Araignées
Je n’aime pas les araignées, j’en ai grand-peur !
Leurs quatre paires d’yeux et leurs jambes velues,
Qu’elles soient tégénaires ou qu’elles soient faucheur,
Attend la faible proie sur sa toile ténue.
Pourquoi te plaindre d’elles, ô poète sans cœur ?
Gendarmes, scolopendres, punaises, scarabées,
Sauterelles, grillons accroupis sous les fleurs
Sont-ils plus séduisants, dis-moi, que l’araignée ?
Pour te convaincre, ami, laisse-moi te conter
Deux récits véridiques, incroyables histoires.
Ainsi l’a voulu Dieu, tu ne dois pas douter
Que le monstre à huit pieds serait digne de gloire.
****
Un huguenot fuyait, harassé, vagabond,
Aboyant après lui des chiens de mercenaires,
Pour sa foi poursuivi par les royaux dragons,
Soldats privés de cœur, meurtriers sanguinaires.

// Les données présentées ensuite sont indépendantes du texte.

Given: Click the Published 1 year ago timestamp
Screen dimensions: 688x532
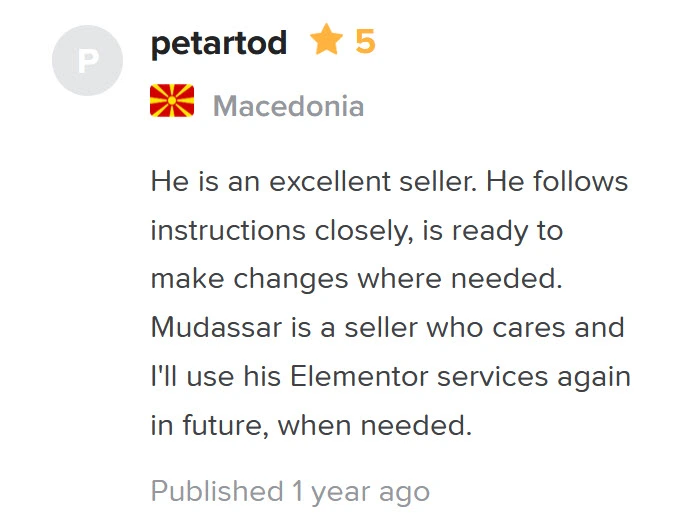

Qu’adviendrait-il de lui s’il était capturé ?
Le fouet sur le parvis, le gibet, les galères ?
Courant sur les talus, fourbu, désespéré,
S’il trouvait seulement quelque abri salutaire !
L’antre sombre d’un ours ou bien d’un sanglier,
Voici sous les racines une caverne obscure.
L’homme y entre, rampant, puis se met à prier,
C’est là qu’elle intervient, hideuse créature.
Notre araignée paraît, vois son habileté,
Artiste sans cachet, brodeuse infatigable,
Débobine sans fin son long fil argenté.
Dieu lui a-t-il parlé : « Sauve ce misérable » ?
Les poursuivants zélés trouvent le terrier :
« Il est entré par-là, refuge ridicule !
Saisissons l’hérétique et qu’il soit châtié !
Le fer pour le félon, la roue pour la crapule ! »
« Allons ! dit un soldat, l’homme n’est pas ici.
Regardez cette toile tendue juste à l’entrée.
Le fugitif est loin, dans ces bois, Dieu merci !
S’il avait pénétré il l’aurait déchirée. »
****
Ma seconde araignée habite Châteaudun,
Je fus assez longtemps facteur en cette ville,
Des plis recommandés j’en fis signer plus d’un.
Un jour, je tricotais[1] sur ma tournée, tranquille.
Je tricotais, vous dis-je, un matin de printemps
La rue des Martineaux, faubourg pavillonnaire,
– J’aime tant mon métier, surtout s’il fait beau temps. –
Je m’apprête à remplir une boîte ordinaire.
Ruisselant de rosée, ouvrage dentellier,
Tout près, dans les fusains, la toile était tendue.
Aussi fier qu’un pacha le monstre familier
Ne semblait point peser sur la trame ténue.
Selon Victor Hugo, « la rosace est de moi ! »
Aurait dit l’araignée : un travail admirable
Aux dessins réguliers, décor digne d’un roi,
Pour le prince indolent un abri confortable.
Qui donc a sur son dos tracé cette croix d’or ?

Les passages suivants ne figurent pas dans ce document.